* [EXERCISE]:
Everything in the listing below from the line containing "プライバシーポリシー (50, 2517)" through the line containing "Emprego (78, 1161)" must be repeated exactly; the remaining lines are not wanted.

* [PROVIDED MATERIAL]:
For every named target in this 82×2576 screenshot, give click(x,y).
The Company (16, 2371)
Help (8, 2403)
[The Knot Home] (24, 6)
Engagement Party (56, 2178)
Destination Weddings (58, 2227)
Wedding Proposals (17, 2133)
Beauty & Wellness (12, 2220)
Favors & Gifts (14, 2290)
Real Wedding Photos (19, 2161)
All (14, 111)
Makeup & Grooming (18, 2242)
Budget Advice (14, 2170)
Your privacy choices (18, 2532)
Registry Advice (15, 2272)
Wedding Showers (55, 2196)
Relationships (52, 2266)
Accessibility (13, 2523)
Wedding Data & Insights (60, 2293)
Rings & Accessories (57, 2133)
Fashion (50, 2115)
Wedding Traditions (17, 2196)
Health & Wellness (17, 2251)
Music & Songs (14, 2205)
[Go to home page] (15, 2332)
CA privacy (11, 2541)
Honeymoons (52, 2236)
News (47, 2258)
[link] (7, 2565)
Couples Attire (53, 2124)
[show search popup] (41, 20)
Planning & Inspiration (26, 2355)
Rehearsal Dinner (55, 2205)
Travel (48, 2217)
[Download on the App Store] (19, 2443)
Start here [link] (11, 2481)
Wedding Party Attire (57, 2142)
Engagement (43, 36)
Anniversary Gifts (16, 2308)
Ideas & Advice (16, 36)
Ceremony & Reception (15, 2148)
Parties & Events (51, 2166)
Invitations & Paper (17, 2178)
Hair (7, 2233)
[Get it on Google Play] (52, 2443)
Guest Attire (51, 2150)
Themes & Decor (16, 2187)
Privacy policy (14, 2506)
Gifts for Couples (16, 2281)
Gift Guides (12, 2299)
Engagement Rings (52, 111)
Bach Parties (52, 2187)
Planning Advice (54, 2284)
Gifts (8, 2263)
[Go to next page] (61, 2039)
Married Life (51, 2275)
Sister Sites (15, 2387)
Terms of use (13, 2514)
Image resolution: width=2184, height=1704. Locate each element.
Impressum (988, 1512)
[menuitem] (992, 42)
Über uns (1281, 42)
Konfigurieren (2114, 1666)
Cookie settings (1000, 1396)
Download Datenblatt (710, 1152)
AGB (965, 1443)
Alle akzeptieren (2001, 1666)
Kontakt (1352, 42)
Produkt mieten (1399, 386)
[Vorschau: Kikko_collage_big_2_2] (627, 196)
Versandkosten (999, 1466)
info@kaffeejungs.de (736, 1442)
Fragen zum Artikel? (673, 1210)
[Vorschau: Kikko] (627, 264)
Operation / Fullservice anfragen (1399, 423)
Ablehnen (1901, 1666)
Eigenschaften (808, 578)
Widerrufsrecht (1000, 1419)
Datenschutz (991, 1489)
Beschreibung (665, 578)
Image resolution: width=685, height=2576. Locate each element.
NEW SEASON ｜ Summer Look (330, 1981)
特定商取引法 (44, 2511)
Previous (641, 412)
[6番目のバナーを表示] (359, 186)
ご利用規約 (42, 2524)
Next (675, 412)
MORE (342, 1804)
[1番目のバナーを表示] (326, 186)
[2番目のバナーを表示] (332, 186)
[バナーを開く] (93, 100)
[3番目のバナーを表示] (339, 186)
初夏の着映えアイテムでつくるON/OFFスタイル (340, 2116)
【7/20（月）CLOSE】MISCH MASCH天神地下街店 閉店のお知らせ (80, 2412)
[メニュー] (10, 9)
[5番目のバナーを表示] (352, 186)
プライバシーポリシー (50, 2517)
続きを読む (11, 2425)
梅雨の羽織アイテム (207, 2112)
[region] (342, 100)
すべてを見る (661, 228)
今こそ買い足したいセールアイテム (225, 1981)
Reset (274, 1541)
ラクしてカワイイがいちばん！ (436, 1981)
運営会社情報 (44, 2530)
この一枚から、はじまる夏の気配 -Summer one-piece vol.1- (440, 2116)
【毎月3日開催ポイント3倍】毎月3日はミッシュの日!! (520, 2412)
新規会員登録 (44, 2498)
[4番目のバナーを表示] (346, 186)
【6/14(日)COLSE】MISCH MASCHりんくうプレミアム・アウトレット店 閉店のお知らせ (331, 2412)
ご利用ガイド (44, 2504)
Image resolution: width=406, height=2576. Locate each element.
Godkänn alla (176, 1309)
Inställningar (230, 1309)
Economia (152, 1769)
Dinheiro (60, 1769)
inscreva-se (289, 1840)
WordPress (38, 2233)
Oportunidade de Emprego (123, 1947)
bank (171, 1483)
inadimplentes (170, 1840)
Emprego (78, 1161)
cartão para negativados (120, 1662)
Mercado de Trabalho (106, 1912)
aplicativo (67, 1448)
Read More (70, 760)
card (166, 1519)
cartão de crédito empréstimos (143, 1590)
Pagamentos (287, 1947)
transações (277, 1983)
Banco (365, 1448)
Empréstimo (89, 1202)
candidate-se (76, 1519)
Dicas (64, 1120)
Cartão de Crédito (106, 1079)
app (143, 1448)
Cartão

* [OUTPUT FOR THIS EXERCISE]:
プライバシーポリシー (50, 2517)
続きを読む (11, 2425)
梅雨の羽織アイテム (207, 2112)
[region] (342, 100)
すべてを見る (661, 228)
今こそ買い足したいセールアイテム (225, 1981)
Reset (274, 1541)
ラクしてカワイイがいちばん！ (436, 1981)
運営会社情報 (44, 2530)
この一枚から、はじまる夏の気配 -Summer one-piece vol.1- (440, 2116)
【毎月3日開催ポイント3倍】毎月3日はミッシュの日!! (520, 2412)
新規会員登録 (44, 2498)
[4番目のバナーを表示] (346, 186)
【6/14(日)COLSE】MISCH MASCHりんくうプレミアム・アウトレット店 閉店のお知らせ (331, 2412)
ご利用ガイド (44, 2504)
Image resolution: width=406, height=2576. Locate each element.
Godkänn alla (176, 1309)
Inställningar (230, 1309)
Economia (152, 1769)
Dinheiro (60, 1769)
inscreva-se (289, 1840)
WordPress (38, 2233)
Oportunidade de Emprego (123, 1947)
bank (171, 1483)
inadimplentes (170, 1840)
Emprego (78, 1161)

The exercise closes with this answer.